ACTION ITEM>
A single number is expected: the count of lines below where the word "agent" occurs.

DATA PROVIDED>
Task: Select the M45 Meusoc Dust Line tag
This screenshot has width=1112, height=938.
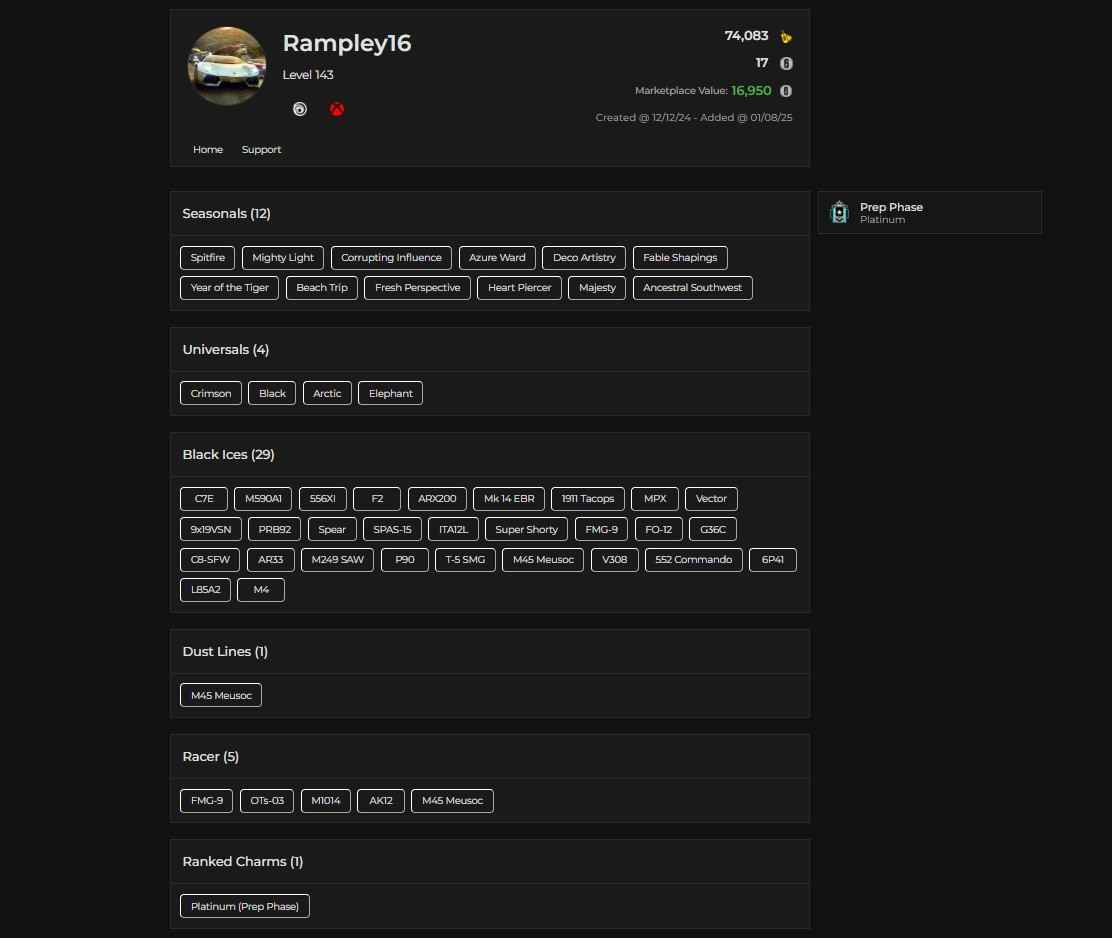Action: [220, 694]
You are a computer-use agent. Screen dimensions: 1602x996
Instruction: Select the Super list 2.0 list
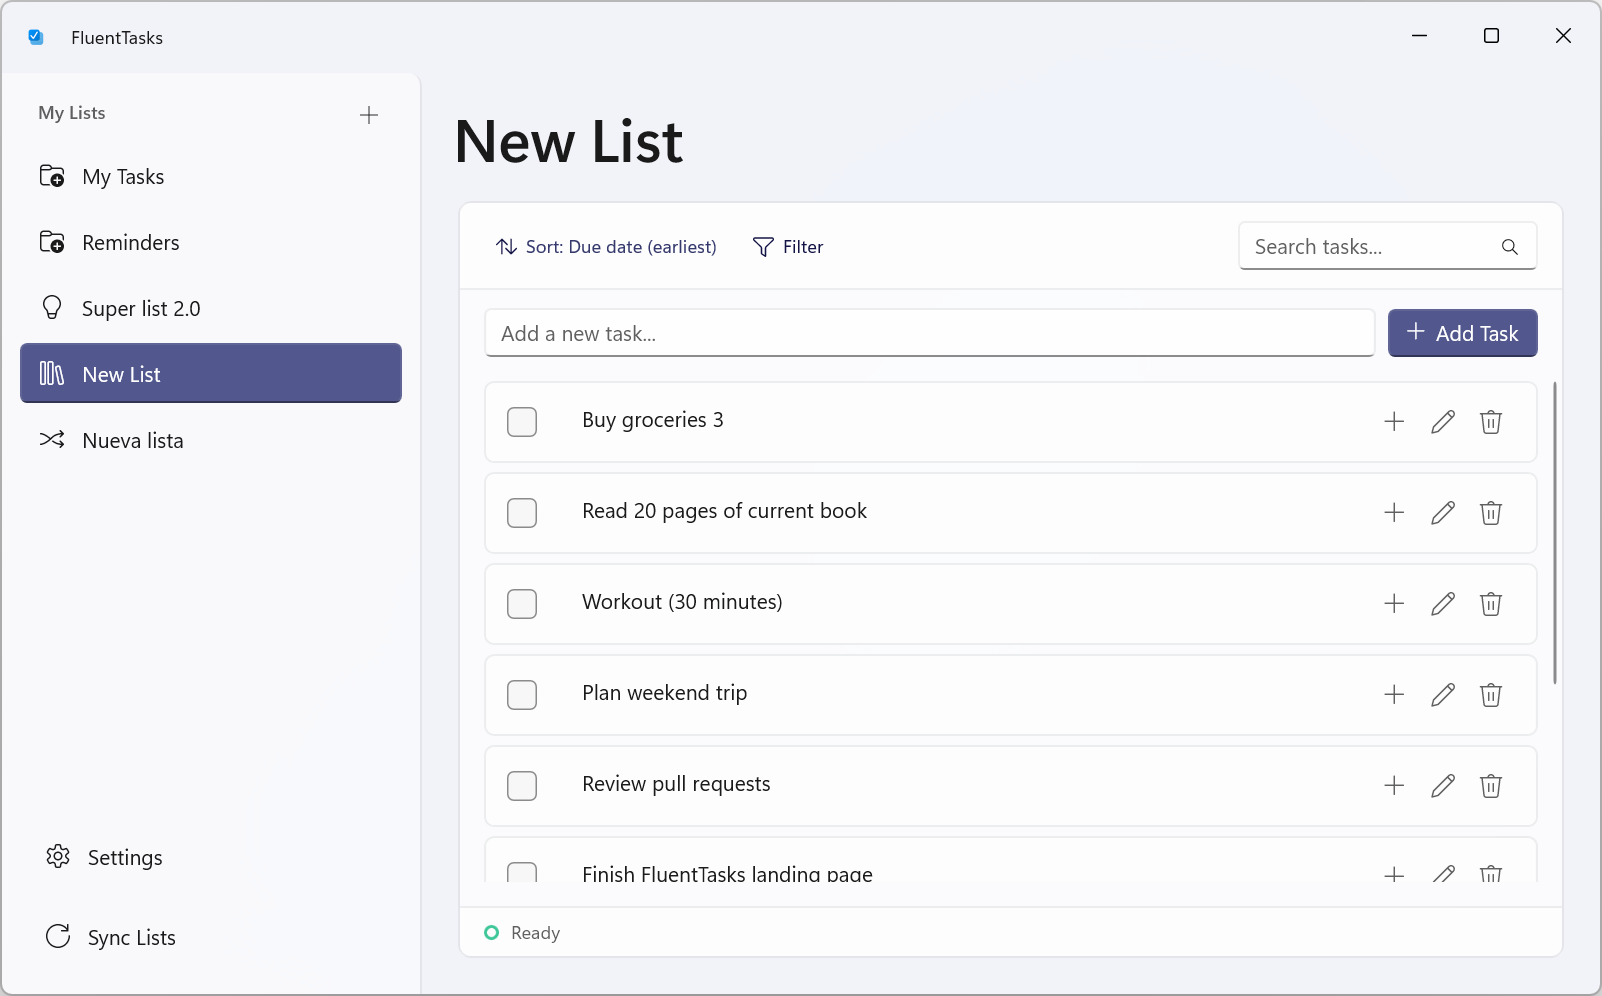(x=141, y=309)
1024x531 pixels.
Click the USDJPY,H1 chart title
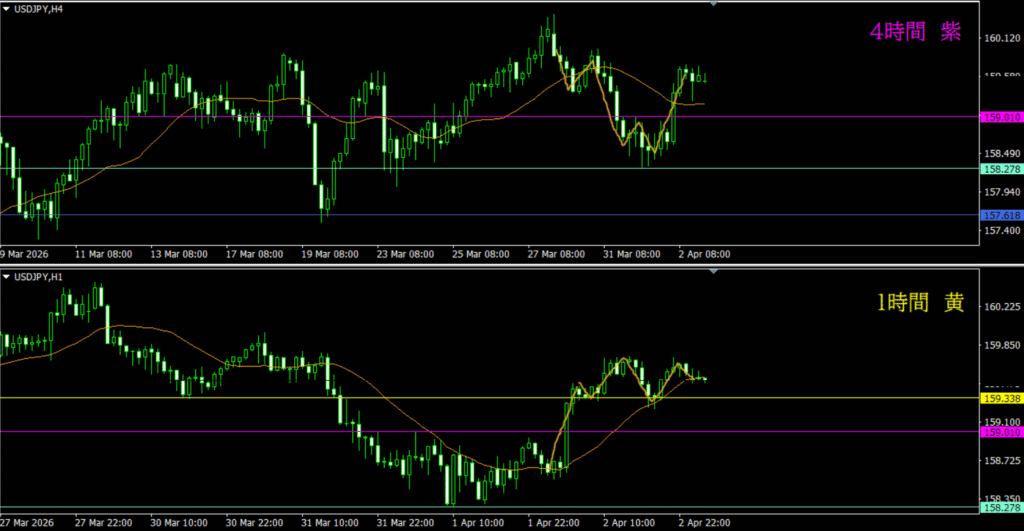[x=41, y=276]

---

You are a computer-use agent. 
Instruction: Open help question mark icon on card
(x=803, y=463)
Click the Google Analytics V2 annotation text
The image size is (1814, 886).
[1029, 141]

ANSWER SPACE>
2